- Problem requirements
Among the entries below, find each line with "Given" and show it.

- Provided data
- Opening Delimiter -

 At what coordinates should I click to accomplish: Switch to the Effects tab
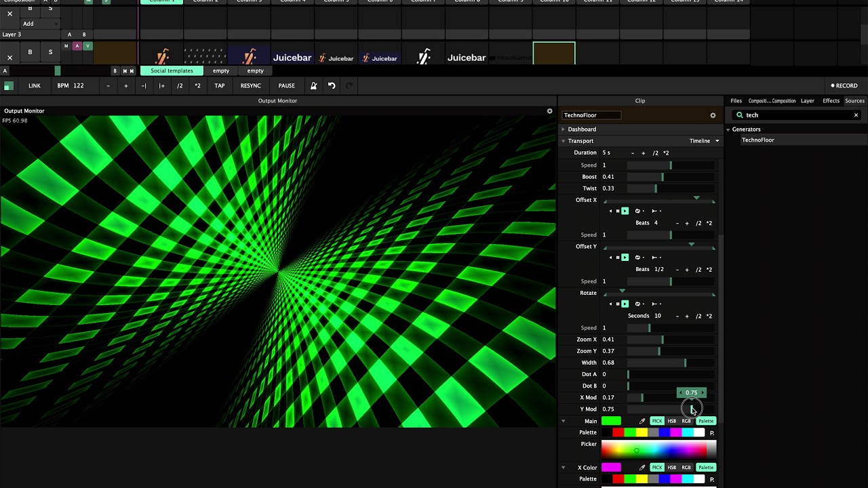[831, 101]
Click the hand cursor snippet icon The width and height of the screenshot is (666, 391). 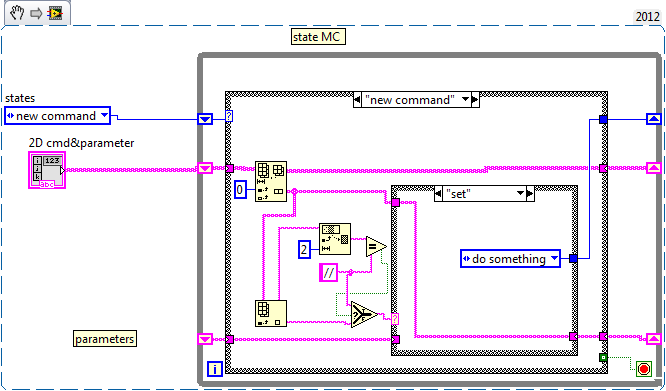pyautogui.click(x=17, y=13)
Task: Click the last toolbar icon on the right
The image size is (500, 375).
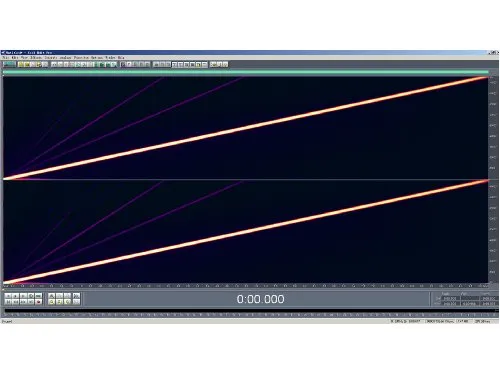Action: click(225, 64)

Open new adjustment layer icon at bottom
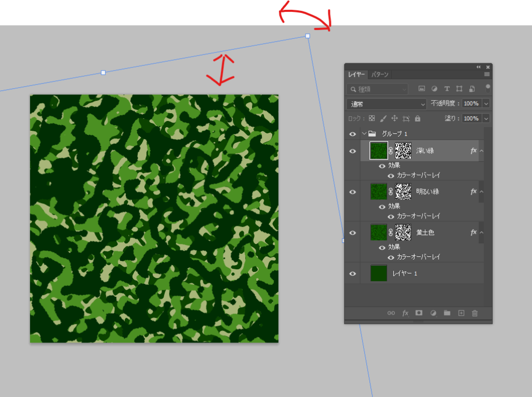click(x=433, y=313)
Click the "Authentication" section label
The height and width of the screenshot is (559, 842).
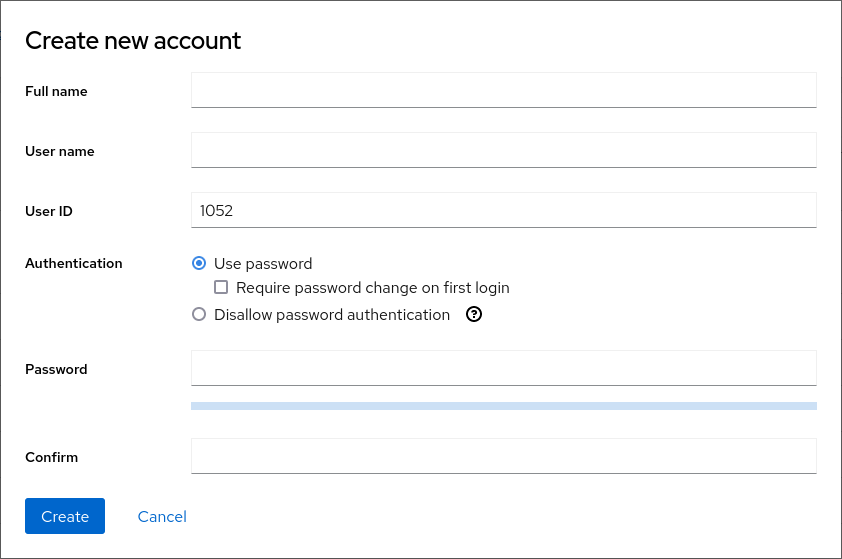pyautogui.click(x=74, y=263)
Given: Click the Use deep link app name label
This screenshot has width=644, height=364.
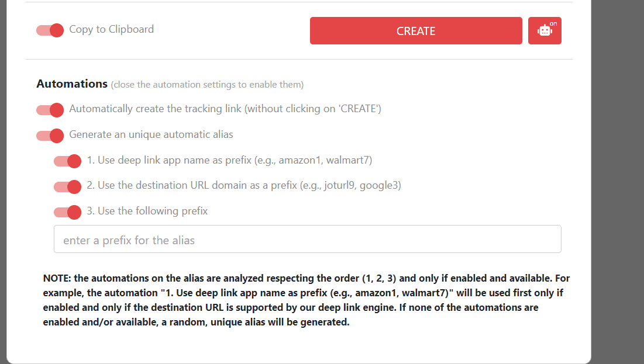Looking at the screenshot, I should (229, 160).
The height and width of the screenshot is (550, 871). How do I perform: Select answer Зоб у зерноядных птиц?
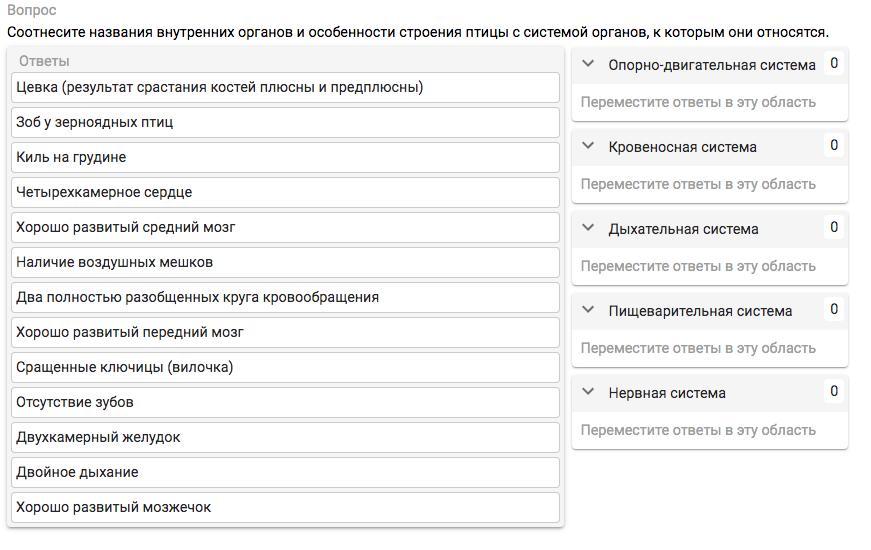tap(285, 122)
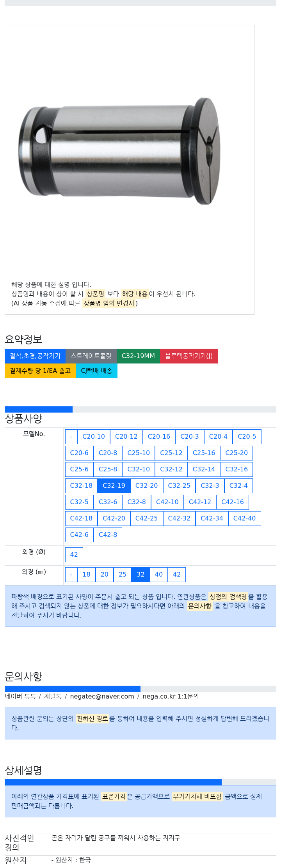Screen dimensions: 281x868
Task: View the collet product image
Action: (120, 151)
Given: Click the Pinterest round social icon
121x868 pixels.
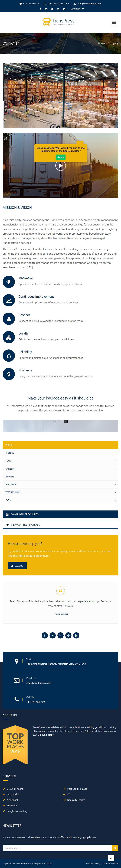Looking at the screenshot, I should pyautogui.click(x=68, y=636).
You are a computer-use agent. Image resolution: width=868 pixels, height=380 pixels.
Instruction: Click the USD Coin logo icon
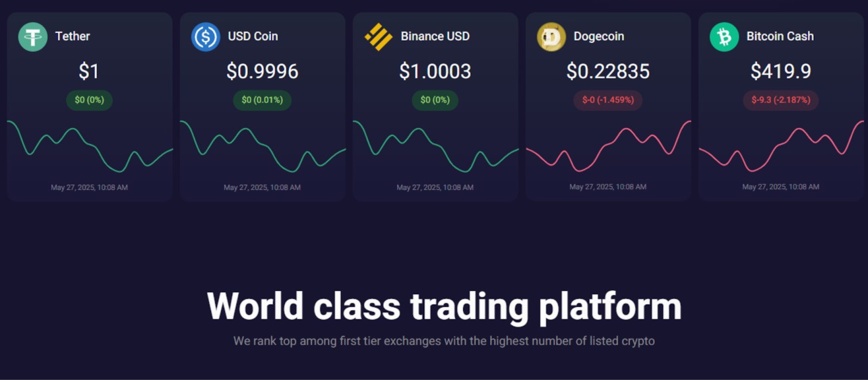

- Closing Delimiter -

- Response for this exercise
Given: Click the Use deep link app name label
Given: Click the Pinterest round social icon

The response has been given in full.